## Source
What would you do if your teacher crashed out?
Preparation for Survival
My seventh grade teacher, Miss Zen, had watched 26 children die in a school shooting. She was found doing CPR on their bodies, screaming, “I was supposed to keep you safe.” When she became our teacher, she made us practice hiding silently for hours and ranked us by survivor scores.
Then she dripped red paint on a crying student and said,
“This is what happens to loud children. They leak out and die.”
After the school shooting at the nearby high school, 26 children were shot dead under the care of their math teacher, Miss Scene. She was found performing CPR on dead children, shouting,
“I’m your teacher. I was supposed to keep you safe.”
Two months later, she became our seventh grade teacher. She immediately installed these door stops with her own money. She even created emergency backpacks with first aid supplies.
But by the third week, something shifted. She started flinching every time the intercom crackled on. She pressed herself against the wall and her eyes went wide until the principal finished announcing picture day. Nobody said anything, but everyone was thinking the same thing, PTSD.
She wouldn’t let us use the bathroom during what she called high-risk times, which turned out to be most of the day. She’d search our backpacks and volunteered to organize school shooting escape demonstrations. The real changes started after Thanksgiving break because that’s when she introduced us to the quiet game.
I remember the first time she randomly screamed,
“Threat there’s a threat.”
during a math lesson. Everyone froze before scrambling under their desks. This kid, Michael, started crying because he hit his knee on the metal bar and Miss Zen completely lost it. She made him lie on the floor while she dripped red paint on his shirt, saying,
“This is what happens to loud children. They leak out and die.”
Michael’s mom complained, but the principal just said Miss Zen was keeping us safe. Looking back, the school probably figured that at least Miss Zen was helping them avoid a lawsuit.
She created these survivor scores on the board, ranking us by how quiet and fast we were during drills. I was stuck in the middle at number 15 and hated myself for caring about it. But when you saw how Miss Zen’s face lit up for the top five kids,
“You wanted to be better at being quiet.”
She’d tell us stories about her old students while we hid under our desks.
“Tyler breathed too loud,” she’d whisper.
I’d press my hands against my chest, trying to make it quieter. She made us wear only socks in class because sneakers make fatal sounds.
She covered all the windows with what she called art projects, but were really survival maps showing hiding spots and exit routes. I helped her tape them up one afternoon and noticed my hands were shaking.

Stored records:
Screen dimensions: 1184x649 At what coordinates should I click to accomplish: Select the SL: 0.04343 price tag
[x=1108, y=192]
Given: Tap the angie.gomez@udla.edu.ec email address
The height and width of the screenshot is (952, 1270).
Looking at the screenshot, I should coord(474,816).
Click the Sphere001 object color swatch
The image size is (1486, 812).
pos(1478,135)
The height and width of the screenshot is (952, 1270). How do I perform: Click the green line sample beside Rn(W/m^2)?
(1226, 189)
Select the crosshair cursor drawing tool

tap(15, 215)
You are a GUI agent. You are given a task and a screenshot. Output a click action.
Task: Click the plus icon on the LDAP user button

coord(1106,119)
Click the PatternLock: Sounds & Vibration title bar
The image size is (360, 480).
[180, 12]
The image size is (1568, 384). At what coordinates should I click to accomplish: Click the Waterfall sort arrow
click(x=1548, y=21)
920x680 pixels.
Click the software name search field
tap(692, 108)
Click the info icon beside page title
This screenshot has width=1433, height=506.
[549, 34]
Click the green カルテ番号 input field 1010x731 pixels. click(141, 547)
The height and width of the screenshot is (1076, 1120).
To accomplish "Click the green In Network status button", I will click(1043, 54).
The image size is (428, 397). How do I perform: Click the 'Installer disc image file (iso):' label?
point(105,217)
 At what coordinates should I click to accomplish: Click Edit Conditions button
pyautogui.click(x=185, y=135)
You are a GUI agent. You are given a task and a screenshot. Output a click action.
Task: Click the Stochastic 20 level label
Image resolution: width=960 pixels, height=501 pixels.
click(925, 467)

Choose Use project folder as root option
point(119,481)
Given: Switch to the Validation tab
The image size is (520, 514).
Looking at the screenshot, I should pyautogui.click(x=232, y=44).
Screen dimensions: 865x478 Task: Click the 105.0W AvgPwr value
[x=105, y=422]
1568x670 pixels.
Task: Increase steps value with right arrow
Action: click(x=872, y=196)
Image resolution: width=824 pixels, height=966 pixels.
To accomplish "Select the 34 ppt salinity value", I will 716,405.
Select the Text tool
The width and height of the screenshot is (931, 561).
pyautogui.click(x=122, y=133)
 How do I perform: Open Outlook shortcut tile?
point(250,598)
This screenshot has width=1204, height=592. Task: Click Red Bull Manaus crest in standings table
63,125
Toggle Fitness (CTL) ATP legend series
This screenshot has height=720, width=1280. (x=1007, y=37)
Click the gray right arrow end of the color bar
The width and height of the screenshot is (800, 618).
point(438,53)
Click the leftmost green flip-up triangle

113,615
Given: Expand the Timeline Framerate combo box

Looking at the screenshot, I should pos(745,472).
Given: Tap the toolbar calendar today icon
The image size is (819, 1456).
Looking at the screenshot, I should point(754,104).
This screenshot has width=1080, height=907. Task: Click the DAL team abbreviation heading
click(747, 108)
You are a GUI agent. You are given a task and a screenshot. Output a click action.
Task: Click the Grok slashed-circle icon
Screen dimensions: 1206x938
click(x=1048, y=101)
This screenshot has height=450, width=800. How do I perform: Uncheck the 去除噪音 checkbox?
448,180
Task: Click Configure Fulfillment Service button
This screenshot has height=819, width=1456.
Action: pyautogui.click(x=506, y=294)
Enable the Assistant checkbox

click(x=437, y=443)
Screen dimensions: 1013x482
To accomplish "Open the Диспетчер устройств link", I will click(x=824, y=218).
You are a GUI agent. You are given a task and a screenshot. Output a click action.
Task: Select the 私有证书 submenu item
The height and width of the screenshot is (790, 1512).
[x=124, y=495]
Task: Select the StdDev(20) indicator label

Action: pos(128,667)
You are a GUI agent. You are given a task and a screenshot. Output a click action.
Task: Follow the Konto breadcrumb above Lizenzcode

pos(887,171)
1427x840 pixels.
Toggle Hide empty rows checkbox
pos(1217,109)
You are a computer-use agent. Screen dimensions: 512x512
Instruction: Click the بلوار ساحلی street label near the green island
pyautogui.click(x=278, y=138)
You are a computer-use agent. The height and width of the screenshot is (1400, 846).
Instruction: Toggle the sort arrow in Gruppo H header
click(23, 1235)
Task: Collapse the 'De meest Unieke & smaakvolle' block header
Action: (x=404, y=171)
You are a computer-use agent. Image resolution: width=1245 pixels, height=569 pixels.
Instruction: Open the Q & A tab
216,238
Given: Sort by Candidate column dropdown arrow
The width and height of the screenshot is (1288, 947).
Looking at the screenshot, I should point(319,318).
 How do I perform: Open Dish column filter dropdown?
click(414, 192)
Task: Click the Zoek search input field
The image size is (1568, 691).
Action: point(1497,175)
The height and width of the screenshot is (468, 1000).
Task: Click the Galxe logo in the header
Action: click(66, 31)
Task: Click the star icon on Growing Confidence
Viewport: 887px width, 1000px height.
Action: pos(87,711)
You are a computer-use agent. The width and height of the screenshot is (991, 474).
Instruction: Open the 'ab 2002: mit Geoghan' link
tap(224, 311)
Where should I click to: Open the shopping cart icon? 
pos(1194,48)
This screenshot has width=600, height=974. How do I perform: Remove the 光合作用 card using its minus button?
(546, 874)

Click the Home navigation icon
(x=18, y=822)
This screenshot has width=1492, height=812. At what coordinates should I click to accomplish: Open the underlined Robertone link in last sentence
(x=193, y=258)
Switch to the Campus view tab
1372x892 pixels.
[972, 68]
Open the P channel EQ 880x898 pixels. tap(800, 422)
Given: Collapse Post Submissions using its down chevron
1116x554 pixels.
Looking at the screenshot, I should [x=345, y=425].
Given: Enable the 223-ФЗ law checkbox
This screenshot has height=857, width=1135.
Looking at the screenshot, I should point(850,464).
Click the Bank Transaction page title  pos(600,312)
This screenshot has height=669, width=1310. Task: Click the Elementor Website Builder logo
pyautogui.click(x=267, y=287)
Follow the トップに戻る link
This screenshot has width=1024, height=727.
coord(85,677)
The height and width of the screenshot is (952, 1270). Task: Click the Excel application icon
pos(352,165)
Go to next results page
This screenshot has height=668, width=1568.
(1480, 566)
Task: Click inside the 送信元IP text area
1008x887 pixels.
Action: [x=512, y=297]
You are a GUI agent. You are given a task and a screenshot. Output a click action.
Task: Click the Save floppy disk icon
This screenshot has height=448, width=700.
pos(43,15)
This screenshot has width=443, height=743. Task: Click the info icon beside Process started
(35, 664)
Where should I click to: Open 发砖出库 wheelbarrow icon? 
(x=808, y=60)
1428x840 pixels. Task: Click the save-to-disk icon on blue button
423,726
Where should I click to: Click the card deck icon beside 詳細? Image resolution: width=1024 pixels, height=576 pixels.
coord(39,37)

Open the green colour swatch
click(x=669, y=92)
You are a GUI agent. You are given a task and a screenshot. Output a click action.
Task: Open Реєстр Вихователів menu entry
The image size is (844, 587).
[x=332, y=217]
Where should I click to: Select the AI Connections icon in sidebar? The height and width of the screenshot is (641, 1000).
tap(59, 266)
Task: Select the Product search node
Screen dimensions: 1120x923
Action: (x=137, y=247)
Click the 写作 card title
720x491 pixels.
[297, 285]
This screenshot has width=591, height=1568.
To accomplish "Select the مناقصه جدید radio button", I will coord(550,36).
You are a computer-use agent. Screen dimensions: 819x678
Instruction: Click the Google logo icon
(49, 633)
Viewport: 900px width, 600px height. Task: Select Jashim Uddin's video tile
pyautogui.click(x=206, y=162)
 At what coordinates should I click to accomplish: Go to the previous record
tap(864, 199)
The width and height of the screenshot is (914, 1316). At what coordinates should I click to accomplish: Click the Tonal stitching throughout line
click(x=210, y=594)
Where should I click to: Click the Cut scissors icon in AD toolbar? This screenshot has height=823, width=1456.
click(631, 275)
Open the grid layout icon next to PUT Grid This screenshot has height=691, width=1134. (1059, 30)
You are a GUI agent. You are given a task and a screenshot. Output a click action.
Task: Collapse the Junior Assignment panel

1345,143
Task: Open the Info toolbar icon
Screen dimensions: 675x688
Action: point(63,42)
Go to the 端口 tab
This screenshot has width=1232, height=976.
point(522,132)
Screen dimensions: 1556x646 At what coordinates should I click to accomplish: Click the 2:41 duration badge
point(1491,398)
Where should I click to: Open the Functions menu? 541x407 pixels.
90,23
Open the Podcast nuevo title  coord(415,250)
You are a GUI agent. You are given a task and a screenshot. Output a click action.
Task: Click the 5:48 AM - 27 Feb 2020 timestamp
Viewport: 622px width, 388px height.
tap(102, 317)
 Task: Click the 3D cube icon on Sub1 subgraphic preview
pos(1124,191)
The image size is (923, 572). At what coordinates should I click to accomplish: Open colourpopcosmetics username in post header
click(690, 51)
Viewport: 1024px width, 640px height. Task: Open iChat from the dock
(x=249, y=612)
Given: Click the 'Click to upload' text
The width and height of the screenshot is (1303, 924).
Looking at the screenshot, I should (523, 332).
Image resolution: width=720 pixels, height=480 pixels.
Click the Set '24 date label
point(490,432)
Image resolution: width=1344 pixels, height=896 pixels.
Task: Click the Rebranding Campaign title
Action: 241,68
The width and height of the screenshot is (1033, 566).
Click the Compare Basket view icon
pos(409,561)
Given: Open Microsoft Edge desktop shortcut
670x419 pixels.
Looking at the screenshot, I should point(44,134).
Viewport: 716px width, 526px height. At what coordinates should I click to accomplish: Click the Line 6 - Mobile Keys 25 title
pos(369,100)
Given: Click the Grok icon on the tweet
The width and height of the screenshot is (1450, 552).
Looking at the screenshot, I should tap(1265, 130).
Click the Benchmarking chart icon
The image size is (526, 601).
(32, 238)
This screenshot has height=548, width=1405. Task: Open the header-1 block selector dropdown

## Directive
Please extend the story about the seventh grade teacher, picking up after its last sentence. The lines play no role here.

## Result for this task
Good, she said. Fear keeps you alert.
We had to eat lunch at our desks in our hiding positions because attacks happen during transitions. Every subject became about survival. Math problems were about calculating response times and history lessons were about children who didn’t hide well enough.
I stopped doing homework. What was the point of learning algebra when she kept telling us we probably wouldn’t make it to 8th grade anyway. The week before everything went wrong was when things got really bad.
On Monday, she locked this girl Emma in the supply closet for solo survival practice and forgot about her for 2 hours. I was in the bathroom when they found her, and I’ll never forget how Emma looked when they brought her out. Her face was red and puffy, and she kept whimpering.
I was good. I was quiet over and over. I threw up in the sink. Tuesday, she made us write goodbye letters to our parents so they’d have something if we failed. I wrote, “I love you, Mom and Dad,” about 50 times because I couldn’t think of anything else.
The girl next to me, Katie, just drew pictures of her dog. Wednesday, she showed us actual news footage of school shootings on the Smartboard, pointing out everything the kids did wrong. The kid in front of me wet his pants, and the smell filled the room, but Miss Zene didn’t even notice.
She just kept rewinding the same clip, saying,
“See, he ran wrong.”
Thursday was a full day of silence training where nobody could talk or use the bathroom. Kids were crying silently by lunchtime, but she just nodded approvingly at our proper technique. Friday, she sent home a note saying,
“Next week we’re doing extended drills. Be prepared.”
My mom read it three times at dinner.
Maybe I should call someone.
She kept saying,
“But my dad just shook his head. Miss Zen’s the expert.”
He said. She lived through it.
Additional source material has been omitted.